Rozdział 4
Rozmyślałem, siedząc na łóżku. Minęły dwa dni od tego wywiadu, lecz ja nie mogę o niej zapomnieć. To nie jest miłość. To jest chujowe zauroczenie, które nie da mi żyć, dopóki się z nią nie spotkam.
Spojrzałem ostatni raz na jej kontakt, po czym zadzwoniłem.
-Tak?- odebrała niemal od razu, witając mnie swoim anielskim głosem
-Um.. Mia? - spytałem – Tutaj Luke.. i to pewnie już wiesz, bo chyba masz zapisany mój numer i..
JA PIERDOLE CO JA GADAM.
-Tak, mam twój numer.. - zaśmiała się cicho.
-To może.. poszlibyśmy dzisiaj na kawę, albo.. jakieś ciastko..
-Dobrze, o której?
-Teraz! -krzyknąłem niemal od razu – To znaczy.. zaraz albo.. potem. Jak chcesz.
-Za pół godziny, jeżeli ci pasuje. Adres wyślę ci SMS-em.
-To do zobaczenia! - krzyknąłem szczęśliwy, po czym się rozłączyłem
Położyłem się twarzą do poduszki i zacząłem się śmiać niczym opętany.
Nie przewidziałem jednak jednej opcji..
-Co ty dzisiaj taki szczęśliwy?- usłyszałem głos Michaela
No pięknie.
-No bo.. Długo tutaj stoisz? - spytałem wstając z łóżka i ogarniając się.
-Wystarczająco długo, żeby wiedzieć z kim się umówiłeś. - burknął zakładając ręce na klatkę piersiową.
-Jesteś zazdrosny? - spytałem poruszając brwiami
Mike pokręcił przecząco głową, po czym westchnął i wyszedł.
A mówią, że to kobiet się nie da zrozumieć.
Przebrałem się i poszedłem do kawiarni „Apple". Na pewno namęczyli się, żeby wymyślić tą nazwę. Przecież to takie kreatywne..
Dzisiaj o dziwo jest chłodno.
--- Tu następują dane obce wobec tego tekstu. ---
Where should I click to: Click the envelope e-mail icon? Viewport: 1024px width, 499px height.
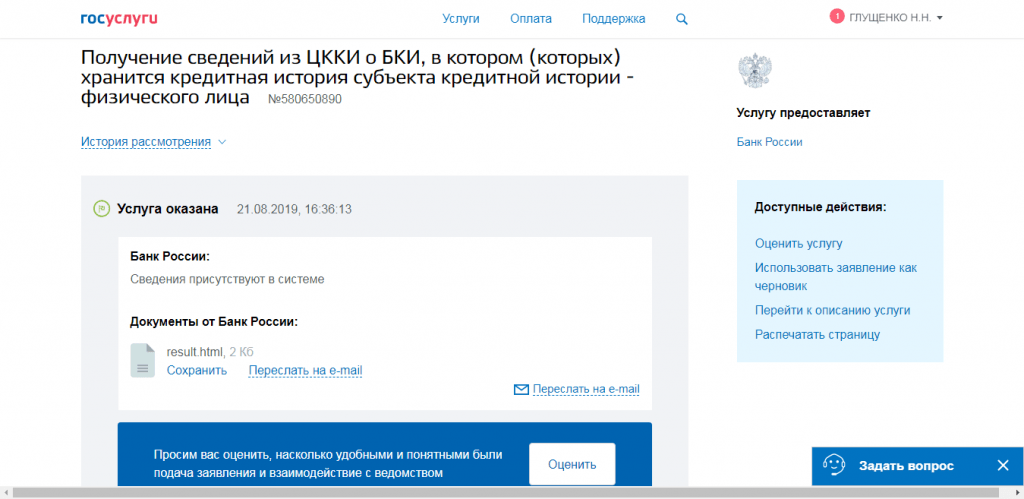pos(520,389)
Ubrałem czarną bluzę, a jej kaptur naciągnąłem na głowę. Na nosie mam czarne okulary.
Boże! Widzisz a nie grzmisz. Kawiarnia jest bardzo blisko naszego dotychczasowego domu.
Czekam na Mię siedząc na drewnianym krześle w rogu kawiarni i bawię się serwetkami.
Serwetki są fajne.
Ciekawe.
Interesujące.
Kolorowe.
Z ładnymi wzorkami.
Choć wolałbym pingwiny.
Chcę iść do ZOO.
Chcę do domu.
Tam mam własnego pingwin...
Nie.
Michael cię nie interesuje..
Jesteś hetero.
Ale też jesteś chory psychicznie.
Normalna osoba nie gada do siebie w myślach.
Ale ja nie jestem normalny.
No właśnie.
Nawet nie chciałbym być.
Po co komu być normalnym.
Lepiej być pingwinem.
Albo pizzą.
Wszyscy cię lubią.
Moje rozmyślania przerwał dźwięk otwieranych drzwi. To ona. We własnej osobie! To Mia!
-Hej..- powiedziałem przytulając dziewczynę
Usiadłem ponownie na krześle. Mia zrobiła to samo.
Nie jest aż taka piękna.
Załóżmy, że jest ładna.
-Widzisz, Luke.. Jesteś przystojny, nastolatki za tobą szaleją.. A ty zgodziłeś umówić się ze mną.- uśmiechnęła się szczerze
Odwzajemniłem uśmiech popijając kawę, którą zamówiłem przed chwilą.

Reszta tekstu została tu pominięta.